▸ **Aim of the task**:
Find each line in the records below that contains the string "Given", matching case exactly, and copy those lines.

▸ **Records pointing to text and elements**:
— start —

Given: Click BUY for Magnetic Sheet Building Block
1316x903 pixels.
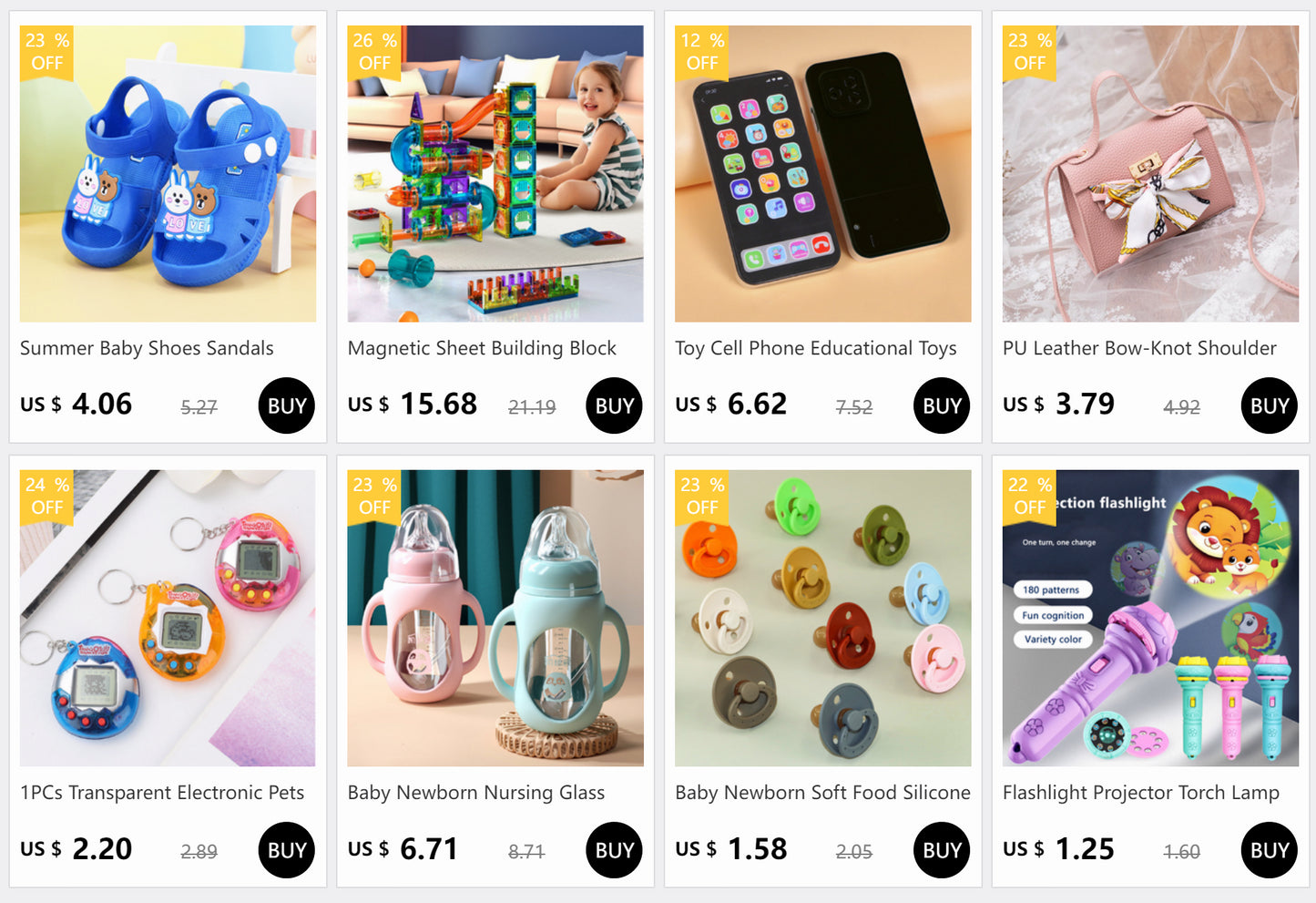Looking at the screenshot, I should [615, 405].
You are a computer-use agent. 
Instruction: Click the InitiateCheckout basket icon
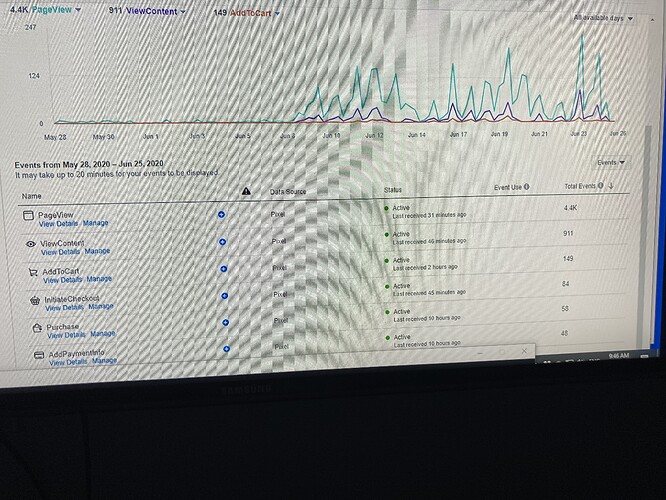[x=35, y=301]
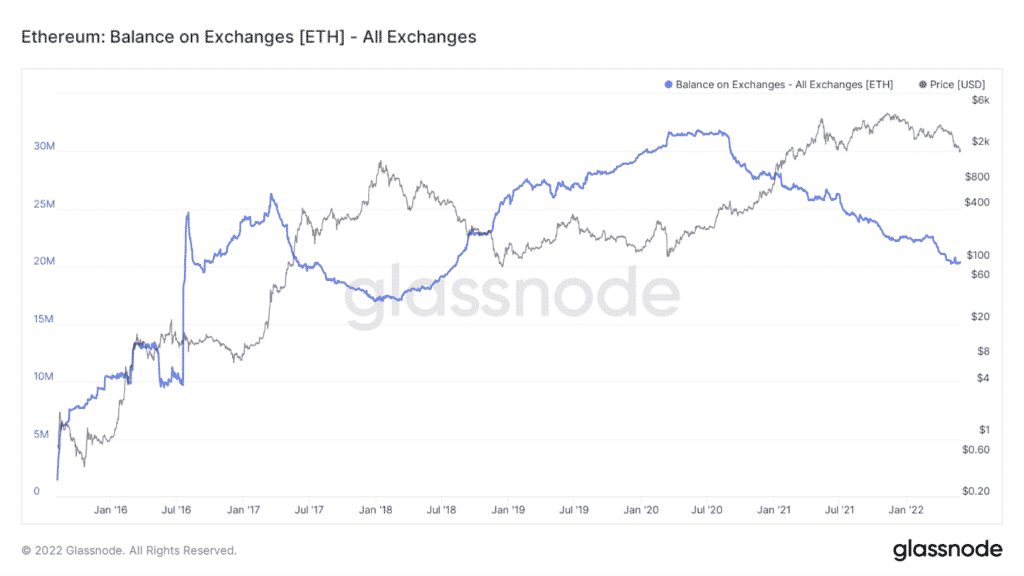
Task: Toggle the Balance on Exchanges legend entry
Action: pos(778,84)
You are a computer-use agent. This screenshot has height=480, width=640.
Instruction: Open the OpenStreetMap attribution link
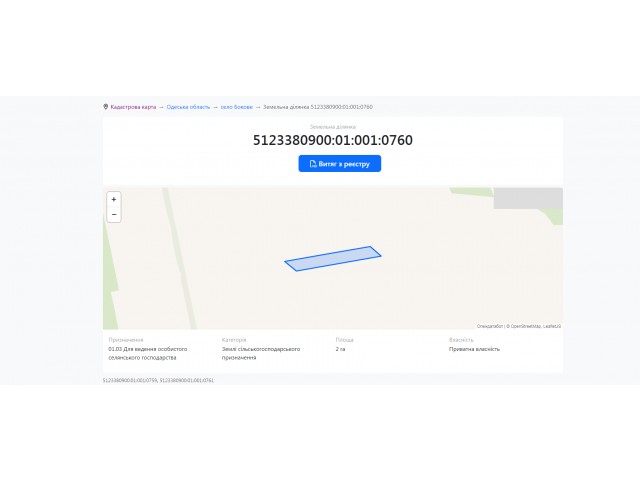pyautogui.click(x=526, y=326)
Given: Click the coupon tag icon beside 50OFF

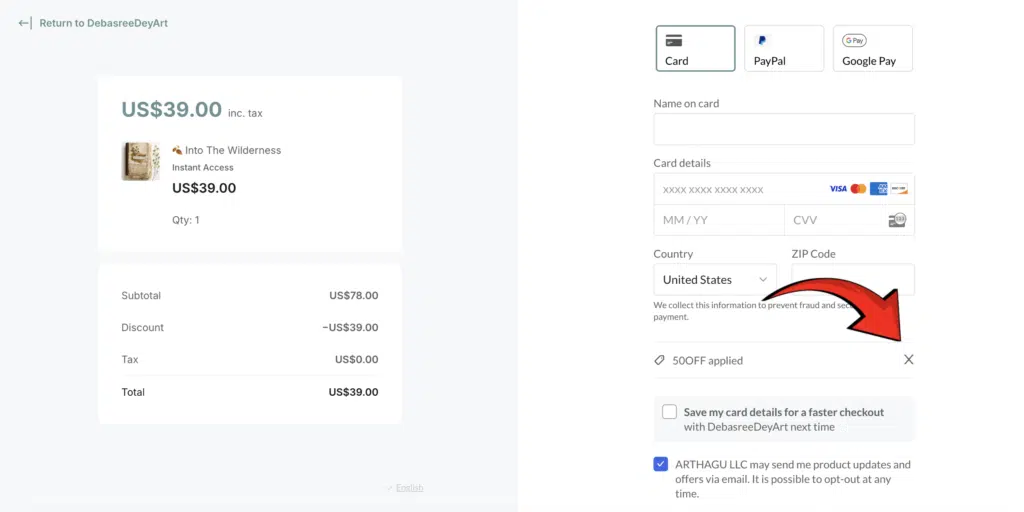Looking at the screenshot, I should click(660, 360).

— end —

▸ **Expected output**:
Given: Click BUY for Magnetic Sheet Building Block
Given: Click the coupon tag icon beside 50OFF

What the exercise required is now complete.